[Task item] Write out the line that has "Task: Open the Run script Select dropdown" in it, along with each line that comes after it until the listing ends, and add nothing.

[Data excerpts]

----------

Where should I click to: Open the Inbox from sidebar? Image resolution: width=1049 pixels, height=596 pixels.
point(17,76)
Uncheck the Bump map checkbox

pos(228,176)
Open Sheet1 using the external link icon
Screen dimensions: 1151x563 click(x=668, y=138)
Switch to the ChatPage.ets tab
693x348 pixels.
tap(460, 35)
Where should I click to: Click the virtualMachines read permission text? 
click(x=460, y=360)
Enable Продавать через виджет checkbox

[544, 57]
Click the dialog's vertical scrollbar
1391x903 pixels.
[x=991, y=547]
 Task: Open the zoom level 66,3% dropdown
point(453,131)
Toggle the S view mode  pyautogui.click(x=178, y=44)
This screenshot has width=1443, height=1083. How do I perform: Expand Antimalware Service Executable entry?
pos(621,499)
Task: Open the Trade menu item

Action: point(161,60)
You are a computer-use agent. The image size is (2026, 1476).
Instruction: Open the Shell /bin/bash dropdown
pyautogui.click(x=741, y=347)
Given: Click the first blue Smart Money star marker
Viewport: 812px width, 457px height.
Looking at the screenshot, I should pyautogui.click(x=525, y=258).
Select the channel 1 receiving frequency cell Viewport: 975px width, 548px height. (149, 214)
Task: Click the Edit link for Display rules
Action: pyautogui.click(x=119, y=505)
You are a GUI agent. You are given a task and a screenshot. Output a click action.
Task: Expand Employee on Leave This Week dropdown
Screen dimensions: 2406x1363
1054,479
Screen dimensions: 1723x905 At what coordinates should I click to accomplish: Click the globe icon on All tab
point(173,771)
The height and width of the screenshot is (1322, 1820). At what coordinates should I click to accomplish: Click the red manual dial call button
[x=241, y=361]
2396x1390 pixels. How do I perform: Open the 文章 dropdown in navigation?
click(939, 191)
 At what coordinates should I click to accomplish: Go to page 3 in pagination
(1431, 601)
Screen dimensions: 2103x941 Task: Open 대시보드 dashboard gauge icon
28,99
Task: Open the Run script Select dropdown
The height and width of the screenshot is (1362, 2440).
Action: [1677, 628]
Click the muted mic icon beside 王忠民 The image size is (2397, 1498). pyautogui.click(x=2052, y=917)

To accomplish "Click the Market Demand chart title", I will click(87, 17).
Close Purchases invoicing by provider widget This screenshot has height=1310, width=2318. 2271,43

----------

[Response to the exercise]
Task: Open the Run script Select dropdown
The height and width of the screenshot is (1362, 2440).
Action: [1677, 628]
Click the muted mic icon beside 王忠民 The image size is (2397, 1498). pyautogui.click(x=2052, y=917)

To accomplish "Click the Market Demand chart title", I will click(87, 17).
Close Purchases invoicing by provider widget This screenshot has height=1310, width=2318. 2271,43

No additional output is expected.